## TRAVAIL DEMANDÉ
1. Répondez à ces questions d'après l'article sur Gaza :
(a) Depuis combien d'années Israël maintient-il le petit territoire palestinien sous blocus ?
(b) Combien de Palestiniens ont été tués en Cisjordanie depuis le 7 octobre ?
(c) Qui est le représentant local de l'OMS à Gaza ?
2. Recopiez sans aucune modification le passage de l'article sur Gaza situé entre « En représailles, Israël » et « Santé du Hamas. », bornes incluses.

## TEXTE D'ÉTUDE
En représailles, Israël pilonne sans relâche le petit territoire palestinien, qu’il maintient sous blocus depuis 17 ans et sous un siège total depuis le début de la guerre. Les bombardements et les opération terrestres de l’armée israélienne ont tué près de 28.576 Palestiniens, en grande majorité des femmes, des enfants et des adolescents, et fait plus de 70.000 blessés, selon le dernier bilan du ministère de la Santé du Hamas.
En Cisjordanie, territoire palestinien occupé par Israël depuis 1967 et où le Hamas n’est pas représenté, plus de 400 Palestiniens ont été tués par les soldats et les colons israéliens depuis le 7 octobre, et des centaines de personnes ont été «arrêtées» par les forces israéliennes.
Rafah est en outre le principal point d’entrée de l’aide humanitaire depuis l’Égypte, largement insuffisante pour répondre aux besoins d’une population menacée en plein hiver par la famine et les épidémies. L’Organisation mondiale de la Santé (OMS) a une nouvelle fois dénoncé mercredi la situation des hôpitaux de Gaza, «complètement submergés, débordés et insuffisamment approvisionnés». Le personnel doit procéder à des amputations, faute de moyens pour soigner les patients, a témoigné de Gaza le représentant local de l’OMS, Rik Peeperkorn.

## MATÉRIEL FOURNI

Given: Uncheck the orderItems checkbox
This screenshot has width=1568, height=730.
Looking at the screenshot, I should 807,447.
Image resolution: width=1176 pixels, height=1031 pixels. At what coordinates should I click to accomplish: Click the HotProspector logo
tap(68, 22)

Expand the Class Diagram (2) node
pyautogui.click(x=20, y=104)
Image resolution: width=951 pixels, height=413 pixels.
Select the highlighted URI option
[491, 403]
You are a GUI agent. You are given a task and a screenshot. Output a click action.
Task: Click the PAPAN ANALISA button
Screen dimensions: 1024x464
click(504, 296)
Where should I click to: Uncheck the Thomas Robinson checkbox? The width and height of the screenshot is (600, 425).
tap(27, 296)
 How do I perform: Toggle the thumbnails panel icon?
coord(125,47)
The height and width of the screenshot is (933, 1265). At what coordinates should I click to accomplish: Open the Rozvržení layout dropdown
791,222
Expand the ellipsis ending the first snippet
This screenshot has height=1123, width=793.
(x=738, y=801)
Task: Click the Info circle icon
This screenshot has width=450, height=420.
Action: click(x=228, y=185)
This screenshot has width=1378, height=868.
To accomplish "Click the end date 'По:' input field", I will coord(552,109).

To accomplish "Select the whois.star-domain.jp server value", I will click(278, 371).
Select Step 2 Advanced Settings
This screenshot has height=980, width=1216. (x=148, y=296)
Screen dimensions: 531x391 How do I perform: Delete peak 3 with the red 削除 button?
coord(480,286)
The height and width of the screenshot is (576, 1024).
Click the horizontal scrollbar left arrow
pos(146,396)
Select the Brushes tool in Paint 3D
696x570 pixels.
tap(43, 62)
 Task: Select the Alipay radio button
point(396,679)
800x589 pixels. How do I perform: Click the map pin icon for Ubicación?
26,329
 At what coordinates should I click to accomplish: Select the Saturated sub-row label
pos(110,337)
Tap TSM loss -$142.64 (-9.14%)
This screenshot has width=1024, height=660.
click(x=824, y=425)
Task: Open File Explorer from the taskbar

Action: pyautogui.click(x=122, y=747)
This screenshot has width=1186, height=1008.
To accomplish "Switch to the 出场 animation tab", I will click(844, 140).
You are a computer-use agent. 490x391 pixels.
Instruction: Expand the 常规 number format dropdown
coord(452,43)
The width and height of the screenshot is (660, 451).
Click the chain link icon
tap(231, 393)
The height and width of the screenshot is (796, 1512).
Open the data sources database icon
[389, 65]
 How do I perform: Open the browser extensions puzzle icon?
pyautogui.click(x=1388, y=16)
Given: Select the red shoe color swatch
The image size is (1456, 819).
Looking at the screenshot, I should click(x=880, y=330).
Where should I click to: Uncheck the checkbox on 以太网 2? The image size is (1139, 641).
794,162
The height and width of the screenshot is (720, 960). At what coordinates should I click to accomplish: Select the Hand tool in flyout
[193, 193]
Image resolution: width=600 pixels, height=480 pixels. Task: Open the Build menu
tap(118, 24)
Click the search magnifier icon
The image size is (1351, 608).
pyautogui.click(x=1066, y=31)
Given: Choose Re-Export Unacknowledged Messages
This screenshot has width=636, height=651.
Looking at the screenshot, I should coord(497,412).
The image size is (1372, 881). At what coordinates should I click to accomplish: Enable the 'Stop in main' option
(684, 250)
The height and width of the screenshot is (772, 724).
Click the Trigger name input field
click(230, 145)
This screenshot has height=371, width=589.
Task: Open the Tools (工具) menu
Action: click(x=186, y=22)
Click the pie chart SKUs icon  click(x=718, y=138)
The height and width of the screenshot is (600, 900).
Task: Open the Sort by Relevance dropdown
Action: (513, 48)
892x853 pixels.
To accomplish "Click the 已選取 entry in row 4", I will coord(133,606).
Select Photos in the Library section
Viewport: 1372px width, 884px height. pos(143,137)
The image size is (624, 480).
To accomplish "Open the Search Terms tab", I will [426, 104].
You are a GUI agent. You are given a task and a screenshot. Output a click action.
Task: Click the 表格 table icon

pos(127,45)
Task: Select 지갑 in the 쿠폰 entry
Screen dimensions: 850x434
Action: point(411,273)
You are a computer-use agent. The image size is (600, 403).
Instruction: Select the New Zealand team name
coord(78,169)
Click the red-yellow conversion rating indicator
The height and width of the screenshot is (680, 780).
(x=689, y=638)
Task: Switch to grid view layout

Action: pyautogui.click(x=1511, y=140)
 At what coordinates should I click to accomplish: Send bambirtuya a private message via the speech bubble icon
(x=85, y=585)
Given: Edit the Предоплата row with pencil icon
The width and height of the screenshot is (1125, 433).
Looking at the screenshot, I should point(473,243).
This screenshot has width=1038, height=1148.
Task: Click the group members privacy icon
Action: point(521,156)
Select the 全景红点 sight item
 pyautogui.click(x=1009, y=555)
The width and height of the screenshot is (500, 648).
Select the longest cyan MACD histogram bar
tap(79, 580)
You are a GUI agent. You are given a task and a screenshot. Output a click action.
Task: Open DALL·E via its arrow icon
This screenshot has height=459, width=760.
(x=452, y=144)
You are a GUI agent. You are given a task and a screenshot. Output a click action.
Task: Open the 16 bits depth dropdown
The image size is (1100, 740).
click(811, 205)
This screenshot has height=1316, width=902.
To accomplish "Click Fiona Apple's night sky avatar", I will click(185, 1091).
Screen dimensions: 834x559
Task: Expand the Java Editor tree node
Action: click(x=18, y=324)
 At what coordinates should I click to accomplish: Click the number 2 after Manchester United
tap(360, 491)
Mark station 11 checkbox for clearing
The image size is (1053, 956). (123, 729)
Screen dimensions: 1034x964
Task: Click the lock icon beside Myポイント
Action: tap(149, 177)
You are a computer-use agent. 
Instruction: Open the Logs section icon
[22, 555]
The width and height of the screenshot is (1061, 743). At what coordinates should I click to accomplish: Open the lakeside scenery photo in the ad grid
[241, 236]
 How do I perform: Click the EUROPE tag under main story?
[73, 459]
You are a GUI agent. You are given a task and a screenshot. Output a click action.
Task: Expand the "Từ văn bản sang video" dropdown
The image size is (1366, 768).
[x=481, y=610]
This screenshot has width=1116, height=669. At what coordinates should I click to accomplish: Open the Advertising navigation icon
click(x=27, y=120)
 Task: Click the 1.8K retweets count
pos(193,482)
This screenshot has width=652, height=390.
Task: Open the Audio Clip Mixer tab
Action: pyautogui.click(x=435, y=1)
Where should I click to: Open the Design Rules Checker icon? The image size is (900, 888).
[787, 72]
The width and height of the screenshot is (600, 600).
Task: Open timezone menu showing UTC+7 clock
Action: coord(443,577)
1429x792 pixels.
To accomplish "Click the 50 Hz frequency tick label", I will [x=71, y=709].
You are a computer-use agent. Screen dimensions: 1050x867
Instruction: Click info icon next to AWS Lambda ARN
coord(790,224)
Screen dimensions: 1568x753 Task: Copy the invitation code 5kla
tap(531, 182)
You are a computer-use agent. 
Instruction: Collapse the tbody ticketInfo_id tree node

## RÉPONSES
1.
(a) Depuis 17 ans.
(b) Plus de 400 Palestiniens.
(c) Rik Peeperkorn.

2.
En représailles, Israël pilonne sans relâche le petit territoire palestinien, qu’il maintient sous blocus depuis 17 ans et sous un siège total depuis le début de la guerre. Les bombardements et les opération terrestres de l’armée israélienne ont tué près de 28.576 Palestiniens, en grande majorité des femmes, des enfants et des adolescents, et fait plus de 70.000 blessés, selon le dernier bilan du ministère de la Santé du Hamas.